For a couple of months, I will mostly be learning and figuring out chord voicings. It strikes me as dumb and lazy to imprison myself with the root-at-the-bottom cliches that seem to be the foundation of the vast majority of my songs. Certainly, when I have used alternaltive voicing in the past it has been the result of serendipity-like accidents during the course of absent-minded noodling or commonly used inversions. Chord voicings and voice leading is opening up seemingly limitless opportunities for harmonic development for me. All basic stuff for jazz guitar players, no doubt, but that’s not my”¦ erm”¦ pedigree.

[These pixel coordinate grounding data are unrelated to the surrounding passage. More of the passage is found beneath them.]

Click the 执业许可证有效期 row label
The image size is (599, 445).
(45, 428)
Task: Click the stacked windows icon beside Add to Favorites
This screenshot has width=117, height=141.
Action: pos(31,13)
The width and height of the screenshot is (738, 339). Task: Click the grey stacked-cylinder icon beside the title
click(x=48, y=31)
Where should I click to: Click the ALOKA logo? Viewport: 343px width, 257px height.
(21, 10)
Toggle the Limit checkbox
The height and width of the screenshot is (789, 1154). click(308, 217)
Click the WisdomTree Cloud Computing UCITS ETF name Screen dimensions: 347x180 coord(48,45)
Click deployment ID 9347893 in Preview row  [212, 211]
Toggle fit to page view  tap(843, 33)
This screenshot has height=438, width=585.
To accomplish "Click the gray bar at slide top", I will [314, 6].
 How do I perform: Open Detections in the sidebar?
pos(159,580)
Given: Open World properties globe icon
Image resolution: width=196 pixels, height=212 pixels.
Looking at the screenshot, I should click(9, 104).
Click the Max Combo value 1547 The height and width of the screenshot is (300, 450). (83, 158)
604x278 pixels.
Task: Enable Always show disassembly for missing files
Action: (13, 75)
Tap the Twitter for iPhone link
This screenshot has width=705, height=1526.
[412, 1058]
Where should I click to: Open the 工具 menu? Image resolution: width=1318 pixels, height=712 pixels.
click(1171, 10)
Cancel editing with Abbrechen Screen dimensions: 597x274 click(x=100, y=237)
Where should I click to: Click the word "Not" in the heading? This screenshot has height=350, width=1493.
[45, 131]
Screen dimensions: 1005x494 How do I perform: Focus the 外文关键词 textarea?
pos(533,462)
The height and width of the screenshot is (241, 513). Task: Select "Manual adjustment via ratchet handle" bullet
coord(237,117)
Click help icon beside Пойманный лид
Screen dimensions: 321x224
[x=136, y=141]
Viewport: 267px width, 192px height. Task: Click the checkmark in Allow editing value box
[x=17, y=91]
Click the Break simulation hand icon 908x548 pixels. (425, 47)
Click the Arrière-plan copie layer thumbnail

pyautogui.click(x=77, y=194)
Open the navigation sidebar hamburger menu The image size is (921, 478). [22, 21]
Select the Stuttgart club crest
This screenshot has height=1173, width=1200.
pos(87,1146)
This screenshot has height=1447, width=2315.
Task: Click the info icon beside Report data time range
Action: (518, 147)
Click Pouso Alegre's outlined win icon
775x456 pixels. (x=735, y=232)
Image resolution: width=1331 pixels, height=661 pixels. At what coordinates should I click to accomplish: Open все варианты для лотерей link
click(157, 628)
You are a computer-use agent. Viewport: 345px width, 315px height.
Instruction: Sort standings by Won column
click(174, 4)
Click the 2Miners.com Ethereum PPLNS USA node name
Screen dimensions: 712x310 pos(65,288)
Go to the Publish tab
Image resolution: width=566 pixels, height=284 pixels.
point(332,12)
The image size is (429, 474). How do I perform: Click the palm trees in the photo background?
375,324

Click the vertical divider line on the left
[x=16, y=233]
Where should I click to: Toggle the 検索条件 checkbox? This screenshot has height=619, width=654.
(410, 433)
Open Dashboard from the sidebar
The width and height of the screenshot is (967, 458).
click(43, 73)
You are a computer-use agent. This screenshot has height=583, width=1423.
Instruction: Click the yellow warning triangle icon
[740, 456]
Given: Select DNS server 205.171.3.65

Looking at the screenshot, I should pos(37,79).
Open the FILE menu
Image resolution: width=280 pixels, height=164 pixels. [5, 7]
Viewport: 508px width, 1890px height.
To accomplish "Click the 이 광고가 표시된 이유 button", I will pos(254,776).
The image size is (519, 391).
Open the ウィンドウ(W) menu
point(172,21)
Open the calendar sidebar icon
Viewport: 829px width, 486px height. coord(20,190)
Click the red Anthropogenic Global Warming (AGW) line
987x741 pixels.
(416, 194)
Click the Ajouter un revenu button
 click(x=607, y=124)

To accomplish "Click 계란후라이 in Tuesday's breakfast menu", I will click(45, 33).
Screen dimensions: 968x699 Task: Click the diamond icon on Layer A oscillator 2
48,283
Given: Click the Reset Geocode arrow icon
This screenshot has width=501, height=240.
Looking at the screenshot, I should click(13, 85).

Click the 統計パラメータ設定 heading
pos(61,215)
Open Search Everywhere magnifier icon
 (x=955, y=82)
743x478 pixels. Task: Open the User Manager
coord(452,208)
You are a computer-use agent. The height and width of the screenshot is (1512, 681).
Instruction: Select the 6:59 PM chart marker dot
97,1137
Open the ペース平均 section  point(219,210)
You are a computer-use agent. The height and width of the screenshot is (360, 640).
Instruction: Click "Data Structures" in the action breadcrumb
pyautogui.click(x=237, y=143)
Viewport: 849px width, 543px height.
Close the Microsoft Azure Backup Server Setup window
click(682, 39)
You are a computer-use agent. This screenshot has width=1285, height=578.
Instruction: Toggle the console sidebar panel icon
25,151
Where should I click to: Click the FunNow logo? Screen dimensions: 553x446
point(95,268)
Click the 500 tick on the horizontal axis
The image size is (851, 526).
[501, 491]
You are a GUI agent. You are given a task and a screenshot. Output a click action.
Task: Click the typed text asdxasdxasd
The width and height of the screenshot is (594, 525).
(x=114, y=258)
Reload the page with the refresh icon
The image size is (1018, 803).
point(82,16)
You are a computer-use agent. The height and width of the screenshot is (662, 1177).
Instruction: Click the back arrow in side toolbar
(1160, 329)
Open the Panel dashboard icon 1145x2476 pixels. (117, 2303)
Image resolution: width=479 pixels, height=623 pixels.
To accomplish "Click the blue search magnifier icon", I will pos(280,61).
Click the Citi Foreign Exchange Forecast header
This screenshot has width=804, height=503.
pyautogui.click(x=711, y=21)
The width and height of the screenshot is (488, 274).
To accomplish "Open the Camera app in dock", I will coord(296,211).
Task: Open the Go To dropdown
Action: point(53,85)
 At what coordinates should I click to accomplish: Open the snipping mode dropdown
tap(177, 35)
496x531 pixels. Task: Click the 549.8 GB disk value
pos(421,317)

Having only four usable digits to finger five – or more – note chords means that all chords of that type will be “broken”, ie., have notes missing. That’s all right apart from the confusion that arises (in my little brain) when many chords with missing notes can be interpreted as voicings of entirely different chords – with missing notes. I’ve known this for years (oh, yes I have!) but it’s only an inconvenience presently since I’m trying to commit these voicings to memory by it’s name based on the supposed root – which in itself is interesting when oft times the root is also missing! Piano players, with ten fingers at their disposal, will play broken chords through choice based on a desired sonority – but us guitar players often play them out of necessity.

In truth, a bunch of notes can be called as many names as there are notes in the bunch – although it gets nonsensical and unhelpful after a point. In the end, chord nomenclature is only a means to an end and the fact that broken chords can be so easily interpreted as belonging to different tonalities provides an ambiguity that can be entertainingly exploited!